Peneliti Hukum Lembaga Studi dan Advokasi Masyarakat (ELSAM), Wahyudi Djafar, selaku pemohon, menyatakan bahwa beberapa materi dalam UU Intelijen tidak sejalan dengan Hak Asasi Manusia (HAM) dan semangat untuk mereformasi intelijen.
“Ada 16 ketentuan yang kami anggap bermasalah dan sejumlah definisi yang kami anggap multitafsir,” ujar Wahyudi di Gedung MK, Jakarta, Kamis 5 Januari 2012.
Beberapa pasal dalam UU Intelijen, kata dia, telah melahirkan sejumlah ancaman bagi jaminan kebebasan sipil, perlindungan hak asasi manusia, dan kebebasan pers.
UU Intelijen yang seharusnya menjaga tegaknya akuntabilitas intelijen, ujar Wahyudi, beberapa bagiannya justru dirasa membuka ruang penyalahgunaan kewenangan oleh lembaga intelijen. “Masih mencampurkan intelijen sipil dan militer.

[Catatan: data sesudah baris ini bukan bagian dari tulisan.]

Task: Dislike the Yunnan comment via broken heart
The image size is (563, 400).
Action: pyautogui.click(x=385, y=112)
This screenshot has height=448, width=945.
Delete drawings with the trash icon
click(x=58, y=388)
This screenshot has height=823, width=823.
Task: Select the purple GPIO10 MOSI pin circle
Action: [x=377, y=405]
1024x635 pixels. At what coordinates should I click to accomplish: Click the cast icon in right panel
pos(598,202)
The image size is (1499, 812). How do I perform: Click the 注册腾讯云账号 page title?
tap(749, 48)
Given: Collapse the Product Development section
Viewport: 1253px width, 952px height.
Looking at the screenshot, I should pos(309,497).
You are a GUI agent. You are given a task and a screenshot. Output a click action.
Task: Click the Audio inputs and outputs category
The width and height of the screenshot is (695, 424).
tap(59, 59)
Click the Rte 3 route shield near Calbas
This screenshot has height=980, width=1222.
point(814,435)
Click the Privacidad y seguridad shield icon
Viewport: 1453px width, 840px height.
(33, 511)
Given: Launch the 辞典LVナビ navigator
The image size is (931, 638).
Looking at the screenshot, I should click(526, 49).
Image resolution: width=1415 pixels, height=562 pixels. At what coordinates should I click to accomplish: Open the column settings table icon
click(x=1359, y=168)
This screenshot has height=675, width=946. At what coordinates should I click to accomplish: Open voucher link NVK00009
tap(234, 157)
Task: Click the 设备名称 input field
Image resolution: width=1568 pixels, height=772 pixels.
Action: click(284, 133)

Personel-personel militer yang masuk ke intelijen negara, seharusnya melepaskan jabatannya,” terang Wahyudi.
“Kalau ada pelanggaran, pertanggungjawabannya kan juga jadi jelas, apakah sipil atau militer,” katanya. Direktur Program Imparsial Al Araf menambahkan, tidak ada definisi yang jelas mengenai ancaman dan keamanan nasional dalam UU Intelijen, karena semua dikategorikan ancaman.
Ke-16 pasal UU Intelijen yang digugat yakni Pasal 1 ayat (4), ayat (6), ayat (8), Pasal 4, Pasal 6 ayat (3), Pasal 22 ayat (1), Pasal 25 ayat (2) dan ayat (4), Pasal 26 jo. Pasal 44 dan Pasal 45, Pasal 29 huruf d jo., Pasal 31 jo. Pasal 34 jo., Pasal 32 ayat (1), dan Pasal 36.
Wahyudi mengatakan, Pasal 26 jo. Pasal 44 dan Pasal 45 bertentangan dengan Pasal 1 ayat (3) dan Pasal 28D ayat (1) UUD 1945. Ketentuan ini, ujarnya, memberikan ancaman serius terhadap warga negara, karena setiap orang yang dianggap membocorkan rahasia intelijen, baik sengaja maupun tidak sengaja, diancam dengan hukuman pidana yang berat.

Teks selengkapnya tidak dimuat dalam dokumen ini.